FTTC installed…and then the problems started.

Once again, Trefor.net welcomes contributor Tim Bray, Technical Director for ProVu Communications. “FTTC — Upgrade Your Router” is Tim’s second “Broadband Week” post.

At ProVu we, don’t often do onsite installations, preferring instead to leave them to our resellers. Sometimes, though, a problem comes along that requires that we get involved in helping to figure out what is going on.

One of our customer’s sites was activated for FTTC broadband. This customer ran an office with a small call centre and about 10 office PCs, and they thought the higher bandwidth would be useful. Zen (the ISP, in this case) had a special offer on ADSL to FTTC upgrades, so the time seemed right for upgrade. Our customer swapped their onsite router out for a model that could do both ADSL and FTTC, and all appeared ready for an easy change over once the Openreach engineer arrived.

ProVu logo

On the scheduled day the Openreach man showed up, and our customer had just 10 minutes downtime while he performed the jumpering in the cabinet. Up came the new 40 Mbps download line (which also had, more importantly, a massive upload speed). Magic. Everything worked, and the internet seemed to be lightning fast. And then the problems started. “The internet is slow!” “We’ve got bad call quality!” And so, a site working properly and perfectly had stopped doing so because of a service upgrade.

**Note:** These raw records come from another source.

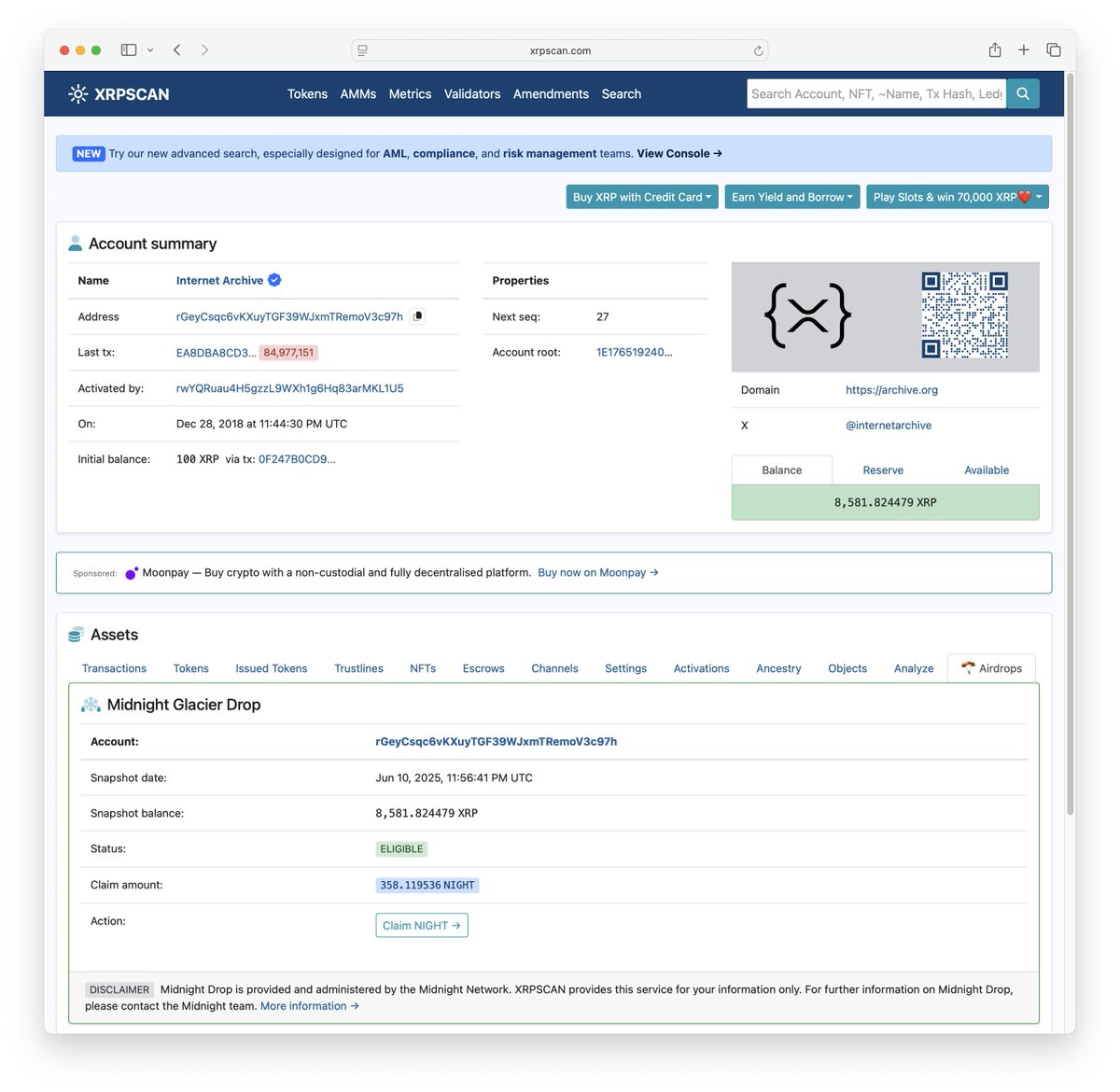Click the Midnight Glacier Drop snowflake icon

tap(91, 704)
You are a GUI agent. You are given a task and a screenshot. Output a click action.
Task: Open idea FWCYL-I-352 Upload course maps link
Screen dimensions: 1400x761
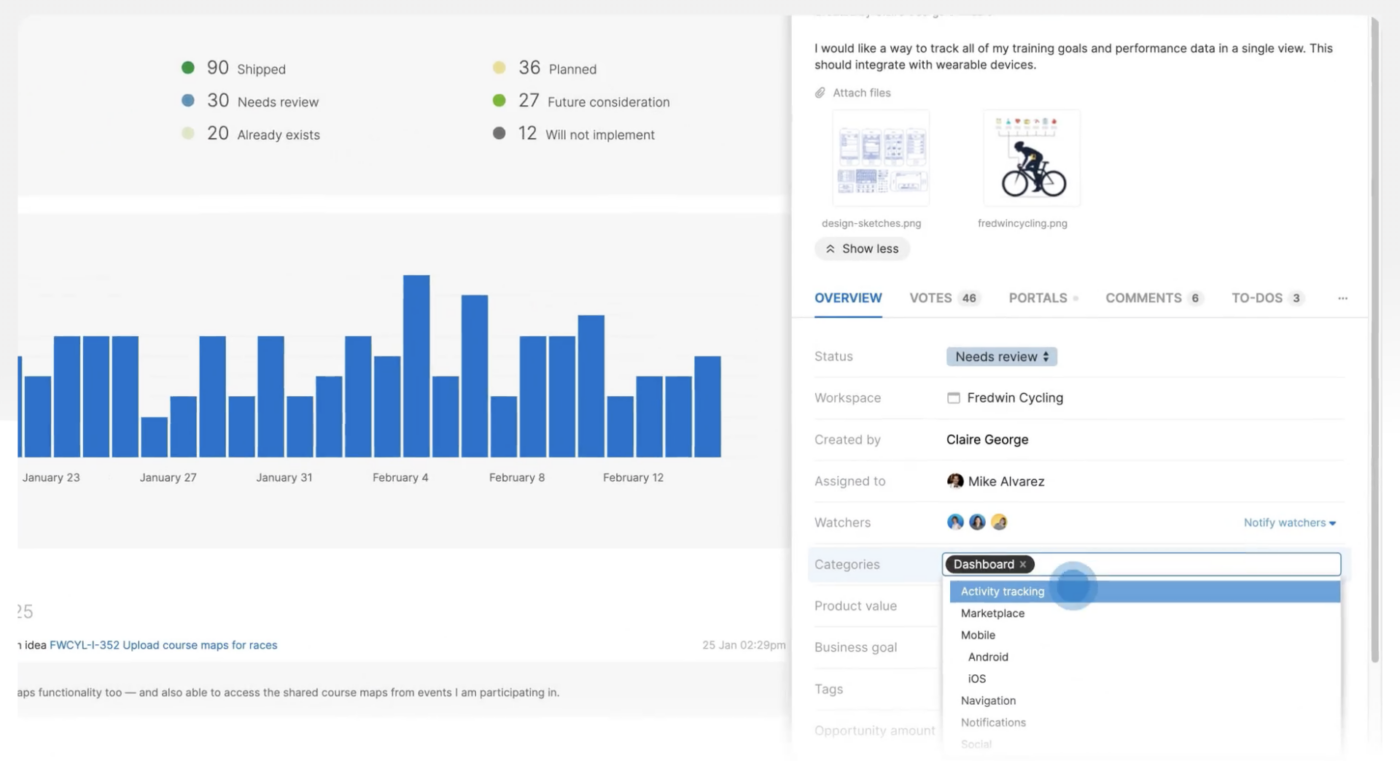[163, 646]

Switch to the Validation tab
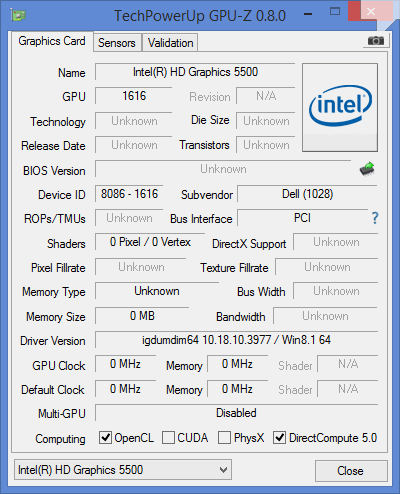170,43
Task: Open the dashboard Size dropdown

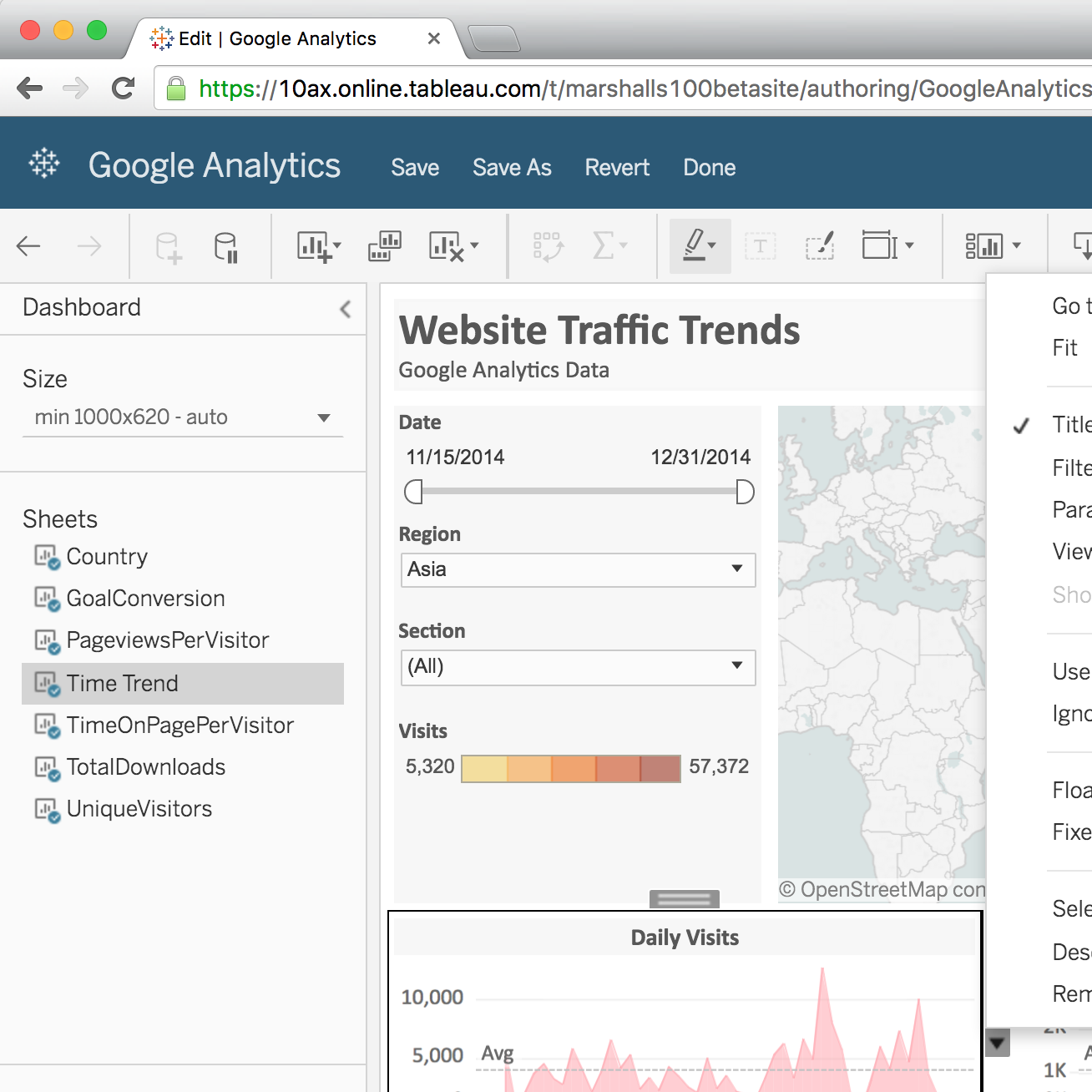Action: 183,417
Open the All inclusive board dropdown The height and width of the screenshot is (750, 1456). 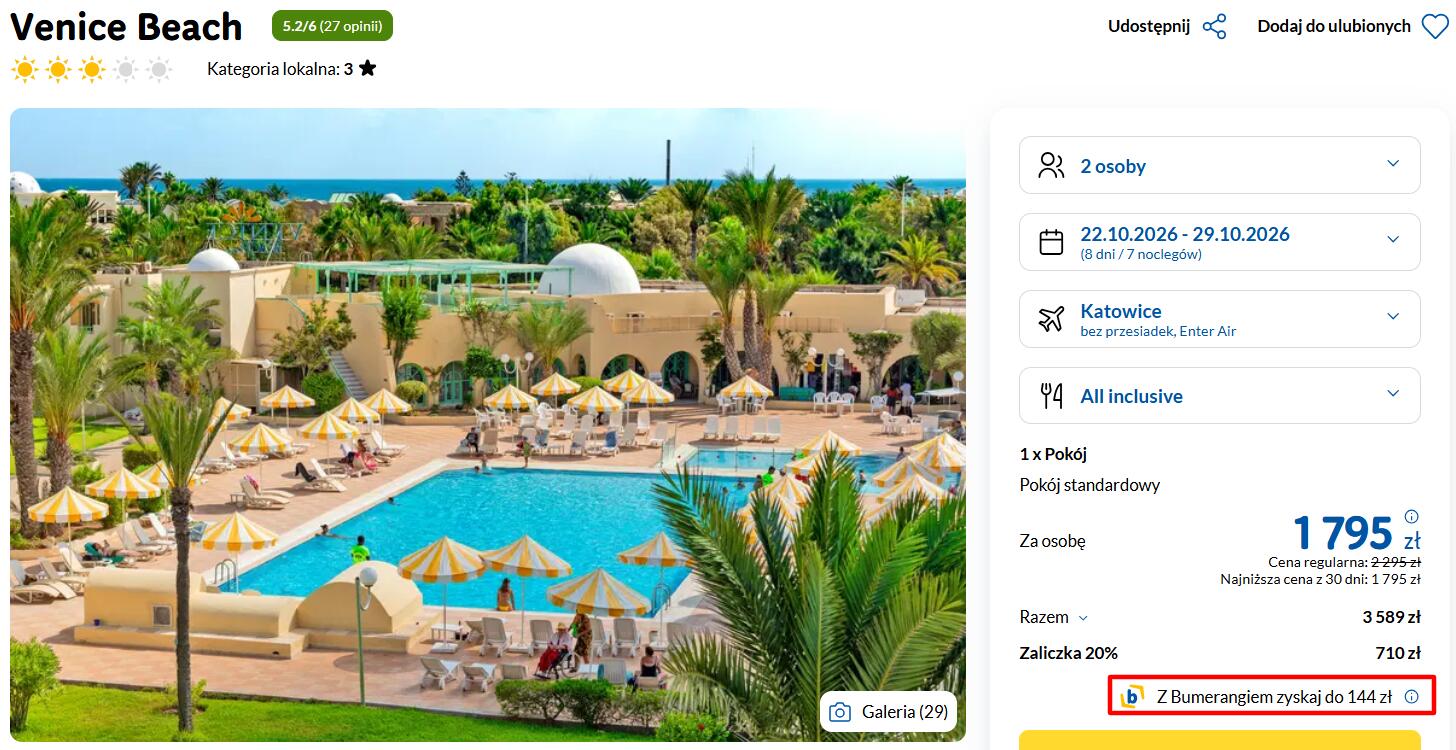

We added lots of monitoring. Smokeping and Nagios. Sure enough, we learned of intermittent bad packet loss on the line that came and went, usually at such quiet times as evenings and weekends. We could tell that something was on the network opening a large number of sessions through the NAT in the router, and we knew that the problems started as we got towards 600 TCP sessions. We wondered whether with FTTC when you open a browser window with all your saved tabs the computer would hit those tabbed sites — Facebook, Twitter, Gmail, BBC News and all their associated ad networks and image CDNs — all at the same time, perhaps causing these events to happen too quickly and to throw too many ports open at the same time.

Running just a small consumer type router, we couldn’t diagnose the issue to the point where we could determine what was causing it. As such, as we needed better instrumentation to investigate further, we decided to install a proper linux server as a router in lieu of the dedicated hardware. BT Openreach provides PPPoE termination, so it is easy to deploy standard PC hardware with 2 ethernet cards to act as a router. We used Munin to add every kind of monitoring. We had graphs of UDP sessions, TCP sessions, and traffic graphs for voice traffic against other traffic…you name it, we graphed it.

Everything we could think of that might help us to figure out what was causing the issues being experienced was in place. And it was that moment that the problems went away. Again, magic. Once the new router was installed, everything worked. We saw large throughput and sessions through the router, but no corresponding packet loss. And no user complaints.

Very puzzling.

Then one Saturday I noticed the traffic graph on the router rise up to 30 Mbps download speed and stay there. Not the first time this had happened, of course, but it was the first time I was there to watch. My suspicions were raised, so I phoned the call centre. “No, all our calls are fine.”  The new router was coping with this traffic fine. So I ran Wireshark and discovered that the call centre staff were watching telly using Sky Player on a sneaked-in laptop. And from watching the trace, I could see that Sky Player was streaming the video by opening a new TCP session every few seconds, which coupled with the large number of phone calls must have been what was overwhelming the old router.

I phoned the call centre manager with my findings, and she sussed that they were watching the footie. And regarding a remedy, lets just say some HR Department action occurred!

At this point, let me sum up the learning points:

  1. A bigger router might be needed for FTTC, as the router could be the slowest bit and not the ISP.
  2. The router might have a limit for packets per second.
  3. Even a small office can open a lot of ports through a NAT, something for which small routers cannot cope.
  4. With a good enough router, it is possible to run a small call centre and stream TV at the same time.

As an aside, I think this is a great point where IPv6 would help. IPv4 and NAT is stateful on the router. The router has to record each session and rewrite the packets. IPv6, though, would be stateless, so the router would have only need to pass on the packets rather than having to track sessions and rewrite port numbers. Also, there is the old adage: Use a separate connector for voice to your data. I suspect that some of the poor voice quality that encourages this is actually the voice and data services acting in conjunction to overwhelm the router, rather than there simply not being enough bandwidth. Bufferbloat may be part of the problem as well. But I suspect a router with more grunt may make it so the second line isn’t required.

I’ve done various consultancy jobs to investigate ‘SIP phones dropped off network’, and by scripting to monitor the NAT state table have found the router/firewall just dropping the session from the NAT table, which is obviously either a bug or just not enough capacity in the device.